## PAGE EXCERPT
I had been inspired to visit Saba after reading Patrick Leigh-Fermor's wonderful book 'The Traveller's Tree', which Katherine had given me, and which tells of his travels through the Caribbean in the 1950s. Saba is quite unlike the other islands as there were never any plantations there, so the population is a real mix of Scots, Dutch, slave descendants and others - they are a dogged and resolute people. Told by 'experts' that it would be impossible to build roads, a Saba man took a correspondence course in road building and now there are fine (and scary) roads carved out of the hillsides linking the two villages of Bottom (which lies in a fertile valley inside the former crater) and Windwardside, where the houses used to be held by chains to the ground lest they blew away in strong winds.

 

This would also be a great place to hike and they have some excellent trails but Leonie had hurt her ankle climbing Statia's Quill so Billy, a local taxi driver, gave us a lovely tour pointing out the local sights from an iguana basking by the roadside to cashew nut, breadfruit trees and the beautifully kept villages.

 

Today there is a tiny harbour (with a very steep approach road). Yachts can't put in there but very strong moorings have been laid on the lee shore so, although it was a bit bouncy and a long bumpy ride round to the dock, the boat was safe and secure. Saba is noted for its sea life and we found a reef shark soon took up station in the shade under our boat. In the heads (bathrooms) on our boat we have big hatches which open up on the inside of the hulls and it was a strange sitting on the loo watching this 6' shark hovering just a couple of feet away.

## REQUIRED TASK
Set down, word for word, the stretch of the Saba travel passage from "This would also" through "beautifully kept villages.".

## RECORDED INFORMATION
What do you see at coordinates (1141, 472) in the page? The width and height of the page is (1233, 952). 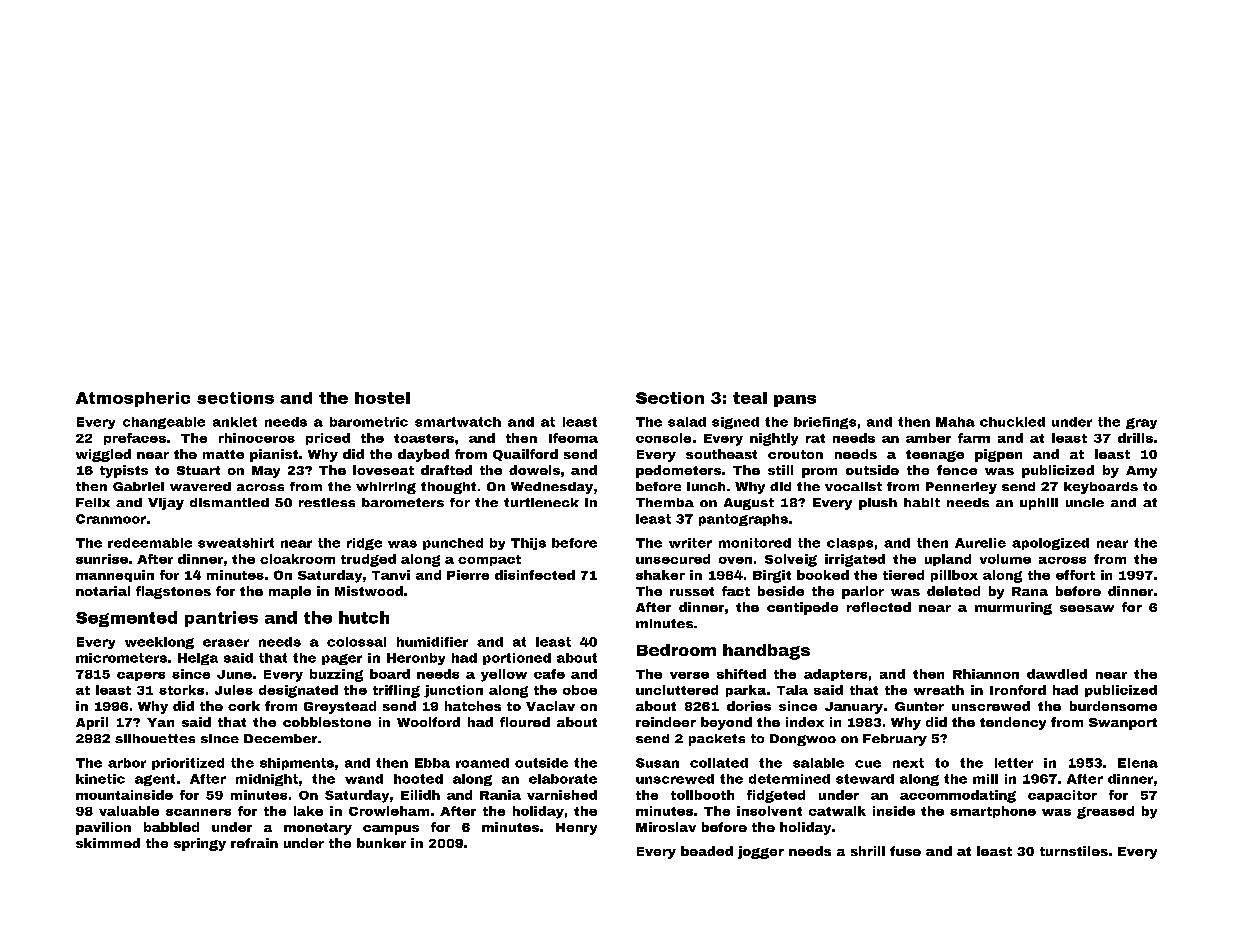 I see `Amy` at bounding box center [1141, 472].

## REPLY TO THE EXERCISE
This would also be a great place to hike and they have some excellent trails but Leonie had hurt her ankle climbing Statia's Quill so Billy, a local taxi driver, gave us a lovely tour pointing out the local sights from an iguana basking by the roadside to cashew nut, breadfruit trees and the beautifully kept villages.